La manufacture est toujours en mouvement, et les 1753 ouvriers qu’elle occupe ne chôment guère. En 1867, elle a produit 2,970,000 kilogrammes de scaferlati, 1,841,000 de râpé et 219,000 de rôles. À cette fabrication, il faut ajouter 50,775,000 cigares à 10 et à 5 centimes, dont les premiers sont composés de feuilles du Brésil, du Mexique, de La Havane et de France, et dont les seconds, enveloppés de feuilles de Kentuky, contiennent du tabac indigène mêlé à du tabac de Hongrie[1]. Pour donner un goût uniforme à ces feuilles de provenances diverses, on les réunit et on les place pendant vingt-quatre heures dans des cages à claire-voie où elles plongent complètement au milieu d’un liquide coloré par une forte proportion de jus de tabac en suspension ; puis elles sont soumises à la presse hydraulique, et obtiennent ainsi une saveur qui semble être produite par une seule et même espèce de tabac.
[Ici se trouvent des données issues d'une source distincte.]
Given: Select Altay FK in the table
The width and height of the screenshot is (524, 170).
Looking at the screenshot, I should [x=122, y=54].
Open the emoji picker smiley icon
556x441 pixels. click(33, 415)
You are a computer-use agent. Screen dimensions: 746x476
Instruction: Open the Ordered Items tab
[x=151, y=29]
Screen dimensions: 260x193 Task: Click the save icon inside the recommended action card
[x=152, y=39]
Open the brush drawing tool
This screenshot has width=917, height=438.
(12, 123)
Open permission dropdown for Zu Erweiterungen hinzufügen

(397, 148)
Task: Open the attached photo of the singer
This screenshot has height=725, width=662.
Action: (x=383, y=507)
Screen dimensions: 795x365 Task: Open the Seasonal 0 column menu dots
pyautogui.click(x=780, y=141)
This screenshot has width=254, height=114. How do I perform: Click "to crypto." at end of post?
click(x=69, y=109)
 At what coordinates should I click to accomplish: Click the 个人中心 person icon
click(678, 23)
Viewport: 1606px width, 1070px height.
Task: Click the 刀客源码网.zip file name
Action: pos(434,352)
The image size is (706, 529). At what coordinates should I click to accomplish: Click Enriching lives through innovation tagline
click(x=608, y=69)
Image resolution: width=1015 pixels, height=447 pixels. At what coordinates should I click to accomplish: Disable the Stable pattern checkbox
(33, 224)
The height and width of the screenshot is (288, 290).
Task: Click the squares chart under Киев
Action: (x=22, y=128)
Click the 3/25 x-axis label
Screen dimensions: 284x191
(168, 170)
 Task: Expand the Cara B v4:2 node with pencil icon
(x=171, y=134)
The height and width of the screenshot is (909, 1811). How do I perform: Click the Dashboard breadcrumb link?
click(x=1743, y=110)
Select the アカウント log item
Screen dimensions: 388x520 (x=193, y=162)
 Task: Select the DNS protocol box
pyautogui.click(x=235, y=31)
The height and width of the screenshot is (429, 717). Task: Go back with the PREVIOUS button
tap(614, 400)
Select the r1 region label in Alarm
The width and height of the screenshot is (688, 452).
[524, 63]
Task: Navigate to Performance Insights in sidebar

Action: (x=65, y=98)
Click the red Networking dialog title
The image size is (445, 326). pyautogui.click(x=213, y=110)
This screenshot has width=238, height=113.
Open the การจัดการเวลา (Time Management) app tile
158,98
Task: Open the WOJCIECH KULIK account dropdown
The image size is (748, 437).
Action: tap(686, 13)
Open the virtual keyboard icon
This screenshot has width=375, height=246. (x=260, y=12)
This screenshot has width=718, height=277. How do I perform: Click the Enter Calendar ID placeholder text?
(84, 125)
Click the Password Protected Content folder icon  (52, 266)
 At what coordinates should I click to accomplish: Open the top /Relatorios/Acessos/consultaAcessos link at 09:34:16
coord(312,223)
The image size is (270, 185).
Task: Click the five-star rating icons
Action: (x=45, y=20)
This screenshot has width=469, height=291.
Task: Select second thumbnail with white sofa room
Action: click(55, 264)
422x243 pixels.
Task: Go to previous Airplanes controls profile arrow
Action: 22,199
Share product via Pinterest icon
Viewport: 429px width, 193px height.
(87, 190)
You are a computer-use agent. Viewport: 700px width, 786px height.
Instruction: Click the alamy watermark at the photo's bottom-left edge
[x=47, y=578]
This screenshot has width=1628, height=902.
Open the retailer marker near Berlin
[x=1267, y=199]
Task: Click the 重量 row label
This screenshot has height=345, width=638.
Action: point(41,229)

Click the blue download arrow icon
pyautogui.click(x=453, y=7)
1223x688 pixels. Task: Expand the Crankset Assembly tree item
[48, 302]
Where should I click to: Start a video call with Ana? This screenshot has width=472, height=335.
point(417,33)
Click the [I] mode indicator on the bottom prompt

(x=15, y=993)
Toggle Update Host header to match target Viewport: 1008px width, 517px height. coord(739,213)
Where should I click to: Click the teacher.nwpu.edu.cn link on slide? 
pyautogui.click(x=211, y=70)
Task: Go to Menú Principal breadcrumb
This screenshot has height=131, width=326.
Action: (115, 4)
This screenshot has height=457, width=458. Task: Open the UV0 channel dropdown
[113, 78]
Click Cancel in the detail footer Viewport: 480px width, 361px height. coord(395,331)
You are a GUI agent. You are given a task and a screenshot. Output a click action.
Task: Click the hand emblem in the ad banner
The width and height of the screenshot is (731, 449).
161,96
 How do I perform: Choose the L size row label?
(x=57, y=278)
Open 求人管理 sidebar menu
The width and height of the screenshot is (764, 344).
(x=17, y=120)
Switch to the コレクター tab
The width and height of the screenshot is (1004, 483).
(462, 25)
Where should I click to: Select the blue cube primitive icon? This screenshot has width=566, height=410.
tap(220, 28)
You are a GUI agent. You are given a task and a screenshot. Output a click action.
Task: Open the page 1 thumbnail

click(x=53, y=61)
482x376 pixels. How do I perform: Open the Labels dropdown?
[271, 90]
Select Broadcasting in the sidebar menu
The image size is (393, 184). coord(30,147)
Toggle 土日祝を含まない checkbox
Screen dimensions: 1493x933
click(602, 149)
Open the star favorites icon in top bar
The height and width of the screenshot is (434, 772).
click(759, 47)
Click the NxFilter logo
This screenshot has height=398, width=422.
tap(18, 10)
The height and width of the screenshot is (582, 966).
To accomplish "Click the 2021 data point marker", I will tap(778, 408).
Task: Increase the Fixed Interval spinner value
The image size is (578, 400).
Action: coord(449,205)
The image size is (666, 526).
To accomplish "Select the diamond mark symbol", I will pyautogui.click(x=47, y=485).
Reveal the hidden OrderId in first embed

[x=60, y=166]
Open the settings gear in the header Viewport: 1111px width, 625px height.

Les cigares à 5 centimes, ceux que la malice populaire, jouant sur les pompeuses dénominations espagnoles données aux cigares de La Havane, appelle volontiers des soutellas et des infectados, paraissent fort recherchés par la population, car en 1865 la France en a fumé 687,434,750. On fait aussi des cigarettes au Gros-Caillou, mais en petite quantité et de qualité médiocre. Il y a en Allemagne de simples épiciers qui excellent à ce genre de fabrication, où jusqu’à présent nous n’avons point réussi. Le papier qu’on emploie ici est trop cotonneux, le tabac se désagrège immédiatement et par grumeaux, la colle est trop brutalement étalée, l’ensemble est défectueux et ne donne pas de bons résultats. C’est une étude à faire. Les Russes ont importé à Paris l’habitude du tabac turc, il a fallu pouvoir les satisfaire, et on a autorisé un Arménien à fabriquer des cigarettes spéciales ; mais il ne peut les confectionner que dans l’enceinte de la manufacture, où on lui a réservé un atelier sous les combles. Trois ouvriers grecs, qui vous disent kaliméra lorsque l’on entre, coupent les feuilles à l’aide d’un hachoir primitif manœuvré à la main ; ainsi taillé et presque humide encore, le tabac est confié à des ouvriers qui l’enferment dans de minces feuilles de papier et le roulent pour lui donner la forme consacrée. Il faut croire que l’affaire n’est pas mauvaise, car l’an dernier le débit de ce genre de cigarettes s’est élevé, pour Paris seulement, à une somme qui dépasse 300,000 francs.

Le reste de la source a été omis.